* **Exercise instructions**
Rewrite the material below, replacing every "computer-use agent" with "screen agent" and leaving everything else unchanged.

== Information shown ==

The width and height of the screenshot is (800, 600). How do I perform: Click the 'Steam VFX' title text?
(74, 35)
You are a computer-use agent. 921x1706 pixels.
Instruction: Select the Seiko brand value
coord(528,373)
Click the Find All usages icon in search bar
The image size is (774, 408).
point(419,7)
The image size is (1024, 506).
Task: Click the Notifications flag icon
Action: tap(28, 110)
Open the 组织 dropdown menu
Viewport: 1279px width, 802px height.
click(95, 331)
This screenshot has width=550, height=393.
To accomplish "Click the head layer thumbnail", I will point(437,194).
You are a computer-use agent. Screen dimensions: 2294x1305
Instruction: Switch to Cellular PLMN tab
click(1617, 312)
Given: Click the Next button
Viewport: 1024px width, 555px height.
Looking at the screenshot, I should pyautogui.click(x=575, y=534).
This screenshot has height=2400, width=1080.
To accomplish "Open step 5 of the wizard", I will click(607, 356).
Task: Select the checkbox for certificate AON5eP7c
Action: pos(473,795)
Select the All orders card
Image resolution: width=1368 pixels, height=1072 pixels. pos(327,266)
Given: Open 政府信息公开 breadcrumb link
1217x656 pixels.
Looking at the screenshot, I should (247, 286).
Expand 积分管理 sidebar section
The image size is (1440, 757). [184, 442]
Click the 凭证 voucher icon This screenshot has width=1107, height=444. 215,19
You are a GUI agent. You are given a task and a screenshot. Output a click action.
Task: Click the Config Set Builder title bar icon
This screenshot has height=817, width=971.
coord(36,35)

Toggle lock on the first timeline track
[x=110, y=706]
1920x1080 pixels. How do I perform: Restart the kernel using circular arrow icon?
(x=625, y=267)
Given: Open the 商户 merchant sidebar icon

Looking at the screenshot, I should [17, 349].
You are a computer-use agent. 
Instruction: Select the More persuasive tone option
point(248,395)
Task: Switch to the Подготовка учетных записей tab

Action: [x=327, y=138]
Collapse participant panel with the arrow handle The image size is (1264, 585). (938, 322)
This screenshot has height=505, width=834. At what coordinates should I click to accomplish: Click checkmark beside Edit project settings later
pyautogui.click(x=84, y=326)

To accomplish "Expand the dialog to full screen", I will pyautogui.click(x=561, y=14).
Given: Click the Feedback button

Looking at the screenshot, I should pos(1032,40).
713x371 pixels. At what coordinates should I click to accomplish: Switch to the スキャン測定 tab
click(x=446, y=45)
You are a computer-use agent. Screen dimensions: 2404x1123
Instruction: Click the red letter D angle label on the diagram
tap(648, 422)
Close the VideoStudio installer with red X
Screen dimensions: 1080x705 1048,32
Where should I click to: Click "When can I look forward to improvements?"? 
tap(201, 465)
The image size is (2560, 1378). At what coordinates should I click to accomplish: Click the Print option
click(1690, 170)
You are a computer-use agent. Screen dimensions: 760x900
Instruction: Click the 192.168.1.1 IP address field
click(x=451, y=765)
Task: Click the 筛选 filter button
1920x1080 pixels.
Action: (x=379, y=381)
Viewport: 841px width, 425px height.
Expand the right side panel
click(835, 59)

===

* **Answer for the task**
The width and height of the screenshot is (800, 600). How do I perform: Click the 'Steam VFX' title text?
(74, 35)
You are a screen agent. 921x1706 pixels.
Instruction: Select the Seiko brand value
coord(528,373)
Click the Find All usages icon in search bar
The image size is (774, 408).
point(419,7)
The image size is (1024, 506).
Task: Click the Notifications flag icon
Action: tap(28, 110)
Open the 组织 dropdown menu
Viewport: 1279px width, 802px height.
click(95, 331)
This screenshot has width=550, height=393.
To accomplish "Click the head layer thumbnail", I will point(437,194).
You are a screen agent. Screen dimensions: 2294x1305
Instruction: Switch to Cellular PLMN tab
click(1617, 312)
Given: Click the Next button
Viewport: 1024px width, 555px height.
Looking at the screenshot, I should pyautogui.click(x=575, y=534).
This screenshot has height=2400, width=1080.
To accomplish "Open step 5 of the wizard", I will click(607, 356).
Task: Select the checkbox for certificate AON5eP7c
Action: pos(473,795)
Select the All orders card
Image resolution: width=1368 pixels, height=1072 pixels. pos(327,266)
Given: Open 政府信息公开 breadcrumb link
1217x656 pixels.
Looking at the screenshot, I should (247, 286).
Expand 积分管理 sidebar section
The image size is (1440, 757). [184, 442]
Click the 凭证 voucher icon This screenshot has width=1107, height=444. 215,19
You are a GUI agent. You are given a task and a screenshot. Output a click action.
Task: Click the Config Set Builder title bar icon
This screenshot has height=817, width=971.
coord(36,35)

Toggle lock on the first timeline track
[x=110, y=706]
1920x1080 pixels. How do I perform: Restart the kernel using circular arrow icon?
(x=625, y=267)
Given: Open the 商户 merchant sidebar icon

Looking at the screenshot, I should [17, 349].
You are a screen agent. 
Instruction: Select the More persuasive tone option
point(248,395)
Task: Switch to the Подготовка учетных записей tab

Action: [x=327, y=138]
Collapse participant panel with the arrow handle The image size is (1264, 585). (938, 322)
This screenshot has height=505, width=834. At what coordinates should I click to accomplish: Click checkmark beside Edit project settings later
pyautogui.click(x=84, y=326)

To accomplish "Expand the dialog to full screen", I will pyautogui.click(x=561, y=14).
Given: Click the Feedback button

Looking at the screenshot, I should pos(1032,40).
713x371 pixels. At what coordinates should I click to accomplish: Switch to the スキャン測定 tab
click(x=446, y=45)
You are a screen agent. Screen dimensions: 2404x1123
Instruction: Click the red letter D angle label on the diagram
tap(648, 422)
Close the VideoStudio installer with red X
Screen dimensions: 1080x705 1048,32
Where should I click to: Click "When can I look forward to improvements?"? 
tap(201, 465)
The image size is (2560, 1378). At what coordinates should I click to accomplish: Click the Print option
click(1690, 170)
You are a screen agent. Screen dimensions: 760x900
Instruction: Click the 192.168.1.1 IP address field
click(x=451, y=765)
Task: Click the 筛选 filter button
1920x1080 pixels.
Action: (x=379, y=381)
Viewport: 841px width, 425px height.
Expand the right side panel
click(835, 59)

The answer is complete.